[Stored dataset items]
--- --- ---
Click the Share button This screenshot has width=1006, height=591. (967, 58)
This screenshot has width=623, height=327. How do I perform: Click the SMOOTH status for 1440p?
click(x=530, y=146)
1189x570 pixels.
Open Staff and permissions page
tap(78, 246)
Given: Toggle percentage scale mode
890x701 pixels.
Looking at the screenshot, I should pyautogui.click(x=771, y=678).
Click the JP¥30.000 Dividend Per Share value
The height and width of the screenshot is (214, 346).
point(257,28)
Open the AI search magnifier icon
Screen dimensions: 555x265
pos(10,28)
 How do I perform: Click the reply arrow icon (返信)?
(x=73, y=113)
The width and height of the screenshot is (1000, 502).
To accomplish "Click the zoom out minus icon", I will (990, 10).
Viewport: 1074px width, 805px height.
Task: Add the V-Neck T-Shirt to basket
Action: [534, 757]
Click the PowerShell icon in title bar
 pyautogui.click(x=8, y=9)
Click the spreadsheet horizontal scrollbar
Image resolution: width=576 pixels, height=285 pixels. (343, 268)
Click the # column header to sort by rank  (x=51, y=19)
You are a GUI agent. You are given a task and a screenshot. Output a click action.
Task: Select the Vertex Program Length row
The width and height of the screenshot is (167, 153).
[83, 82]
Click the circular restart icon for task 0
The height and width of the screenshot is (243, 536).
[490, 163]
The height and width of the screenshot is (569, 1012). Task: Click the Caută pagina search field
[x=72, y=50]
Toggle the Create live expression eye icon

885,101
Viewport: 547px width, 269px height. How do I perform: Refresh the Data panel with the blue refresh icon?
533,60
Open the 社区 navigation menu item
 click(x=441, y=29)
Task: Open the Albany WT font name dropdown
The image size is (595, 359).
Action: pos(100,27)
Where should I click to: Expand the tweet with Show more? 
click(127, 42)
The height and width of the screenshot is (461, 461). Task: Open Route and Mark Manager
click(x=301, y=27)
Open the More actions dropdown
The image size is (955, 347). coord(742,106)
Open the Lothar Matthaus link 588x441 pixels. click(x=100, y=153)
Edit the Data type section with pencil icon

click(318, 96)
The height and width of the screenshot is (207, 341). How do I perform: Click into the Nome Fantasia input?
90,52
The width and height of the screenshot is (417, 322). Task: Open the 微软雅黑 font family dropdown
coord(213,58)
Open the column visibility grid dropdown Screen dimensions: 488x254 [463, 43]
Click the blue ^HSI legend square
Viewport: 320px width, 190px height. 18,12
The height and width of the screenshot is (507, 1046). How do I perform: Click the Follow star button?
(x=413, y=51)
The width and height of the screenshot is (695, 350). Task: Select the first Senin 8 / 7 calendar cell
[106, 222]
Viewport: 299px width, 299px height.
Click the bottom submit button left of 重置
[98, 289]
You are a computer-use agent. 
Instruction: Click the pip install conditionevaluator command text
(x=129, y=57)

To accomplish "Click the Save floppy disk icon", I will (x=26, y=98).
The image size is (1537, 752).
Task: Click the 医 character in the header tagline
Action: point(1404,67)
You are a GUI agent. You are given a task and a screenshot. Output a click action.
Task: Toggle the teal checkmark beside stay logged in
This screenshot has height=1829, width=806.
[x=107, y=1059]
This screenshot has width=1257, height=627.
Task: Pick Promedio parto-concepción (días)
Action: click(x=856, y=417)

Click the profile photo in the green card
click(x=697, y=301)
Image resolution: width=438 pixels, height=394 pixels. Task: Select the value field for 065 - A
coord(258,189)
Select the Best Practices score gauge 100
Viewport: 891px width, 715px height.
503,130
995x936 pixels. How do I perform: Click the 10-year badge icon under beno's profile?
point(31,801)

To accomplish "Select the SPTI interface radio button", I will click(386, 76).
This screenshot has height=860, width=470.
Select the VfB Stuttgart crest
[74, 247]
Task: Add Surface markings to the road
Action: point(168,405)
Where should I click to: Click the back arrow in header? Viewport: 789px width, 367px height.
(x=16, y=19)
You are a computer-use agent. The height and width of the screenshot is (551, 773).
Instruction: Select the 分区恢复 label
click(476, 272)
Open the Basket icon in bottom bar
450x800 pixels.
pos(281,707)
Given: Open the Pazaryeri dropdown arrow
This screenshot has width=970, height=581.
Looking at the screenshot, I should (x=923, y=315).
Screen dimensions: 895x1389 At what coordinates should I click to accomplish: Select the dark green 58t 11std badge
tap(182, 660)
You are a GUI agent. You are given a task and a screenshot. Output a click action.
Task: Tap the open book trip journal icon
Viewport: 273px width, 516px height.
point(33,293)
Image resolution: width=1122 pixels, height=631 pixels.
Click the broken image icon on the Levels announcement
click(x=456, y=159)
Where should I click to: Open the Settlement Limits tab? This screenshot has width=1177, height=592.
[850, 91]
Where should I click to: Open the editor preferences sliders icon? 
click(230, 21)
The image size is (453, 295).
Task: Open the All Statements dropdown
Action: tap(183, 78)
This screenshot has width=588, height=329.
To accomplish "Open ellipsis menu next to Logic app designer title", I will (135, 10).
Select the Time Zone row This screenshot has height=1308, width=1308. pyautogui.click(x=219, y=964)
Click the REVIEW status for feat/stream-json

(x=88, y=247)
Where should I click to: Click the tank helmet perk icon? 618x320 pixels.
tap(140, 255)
--- --- ---
#### PROBLEM:
An exact copy of every line above is what this asks for.

#### EXERCISE OUTPUT:
Click the Share button This screenshot has width=1006, height=591. (967, 58)
This screenshot has width=623, height=327. How do I perform: Click the SMOOTH status for 1440p?
click(x=530, y=146)
1189x570 pixels.
Open Staff and permissions page
tap(78, 246)
Given: Toggle percentage scale mode
890x701 pixels.
Looking at the screenshot, I should pyautogui.click(x=771, y=678).
Click the JP¥30.000 Dividend Per Share value
The height and width of the screenshot is (214, 346).
point(257,28)
Open the AI search magnifier icon
Screen dimensions: 555x265
pos(10,28)
 How do I perform: Click the reply arrow icon (返信)?
(x=73, y=113)
The width and height of the screenshot is (1000, 502).
To accomplish "Click the zoom out minus icon", I will (990, 10).
Viewport: 1074px width, 805px height.
Task: Add the V-Neck T-Shirt to basket
Action: [534, 757]
Click the PowerShell icon in title bar
 pyautogui.click(x=8, y=9)
Click the spreadsheet horizontal scrollbar
Image resolution: width=576 pixels, height=285 pixels. (343, 268)
Click the # column header to sort by rank  (x=51, y=19)
You are a GUI agent. You are given a task and a screenshot. Output a click action.
Task: Select the Vertex Program Length row
The width and height of the screenshot is (167, 153).
[83, 82]
Click the circular restart icon for task 0
The height and width of the screenshot is (243, 536).
[490, 163]
The height and width of the screenshot is (569, 1012). Task: Click the Caută pagina search field
[x=72, y=50]
Toggle the Create live expression eye icon

885,101
Viewport: 547px width, 269px height. How do I perform: Refresh the Data panel with the blue refresh icon?
533,60
Open the 社区 navigation menu item
 click(x=441, y=29)
Task: Open the Albany WT font name dropdown
The image size is (595, 359).
Action: pos(100,27)
Where should I click to: Expand the tweet with Show more? 
click(127, 42)
The height and width of the screenshot is (461, 461). Task: Open Route and Mark Manager
click(x=301, y=27)
Open the More actions dropdown
The image size is (955, 347). coord(742,106)
Open the Lothar Matthaus link 588x441 pixels. click(x=100, y=153)
Edit the Data type section with pencil icon

click(318, 96)
The height and width of the screenshot is (207, 341). How do I perform: Click into the Nome Fantasia input?
90,52
The width and height of the screenshot is (417, 322). Task: Open the 微软雅黑 font family dropdown
coord(213,58)
Open the column visibility grid dropdown Screen dimensions: 488x254 [463, 43]
Click the blue ^HSI legend square
Viewport: 320px width, 190px height. 18,12
The height and width of the screenshot is (507, 1046). How do I perform: Click the Follow star button?
(x=413, y=51)
The width and height of the screenshot is (695, 350). Task: Select the first Senin 8 / 7 calendar cell
[106, 222]
Viewport: 299px width, 299px height.
Click the bottom submit button left of 重置
[98, 289]
You are a computer-use agent. 
Instruction: Click the pip install conditionevaluator command text
(x=129, y=57)

To accomplish "Click the Save floppy disk icon", I will (x=26, y=98).
The image size is (1537, 752).
Task: Click the 医 character in the header tagline
Action: point(1404,67)
You are a GUI agent. You are given a task and a screenshot. Output a click action.
Task: Toggle the teal checkmark beside stay logged in
This screenshot has height=1829, width=806.
[x=107, y=1059]
This screenshot has width=1257, height=627.
Task: Pick Promedio parto-concepción (días)
Action: click(x=856, y=417)

Click the profile photo in the green card
click(x=697, y=301)
Image resolution: width=438 pixels, height=394 pixels. Task: Select the value field for 065 - A
coord(258,189)
Select the Best Practices score gauge 100
Viewport: 891px width, 715px height.
503,130
995x936 pixels. How do I perform: Click the 10-year badge icon under beno's profile?
point(31,801)

To accomplish "Select the SPTI interface radio button", I will click(386, 76).
This screenshot has height=860, width=470.
Select the VfB Stuttgart crest
[74, 247]
Task: Add Surface markings to the road
Action: point(168,405)
Where should I click to: Click the back arrow in header? Viewport: 789px width, 367px height.
(x=16, y=19)
You are a computer-use agent. The height and width of the screenshot is (551, 773).
Instruction: Select the 分区恢复 label
click(476, 272)
Open the Basket icon in bottom bar
450x800 pixels.
pos(281,707)
Given: Open the Pazaryeri dropdown arrow
This screenshot has width=970, height=581.
Looking at the screenshot, I should (x=923, y=315).
Screen dimensions: 895x1389 At what coordinates should I click to accomplish: Select the dark green 58t 11std badge
tap(182, 660)
You are a GUI agent. You are given a task and a screenshot. Output a click action.
Task: Tap the open book trip journal icon
Viewport: 273px width, 516px height.
point(33,293)
Image resolution: width=1122 pixels, height=631 pixels.
Click the broken image icon on the Levels announcement
click(x=456, y=159)
Where should I click to: Open the Settlement Limits tab? This screenshot has width=1177, height=592.
[850, 91]
Where should I click to: Open the editor preferences sliders icon? 
click(230, 21)
The image size is (453, 295).
Task: Open the All Statements dropdown
Action: tap(183, 78)
This screenshot has width=588, height=329.
To accomplish "Open ellipsis menu next to Logic app designer title", I will (135, 10).
Select the Time Zone row This screenshot has height=1308, width=1308. pyautogui.click(x=219, y=964)
Click the REVIEW status for feat/stream-json

(x=88, y=247)
Where should I click to: Click the tank helmet perk icon? 618x320 pixels.
tap(140, 255)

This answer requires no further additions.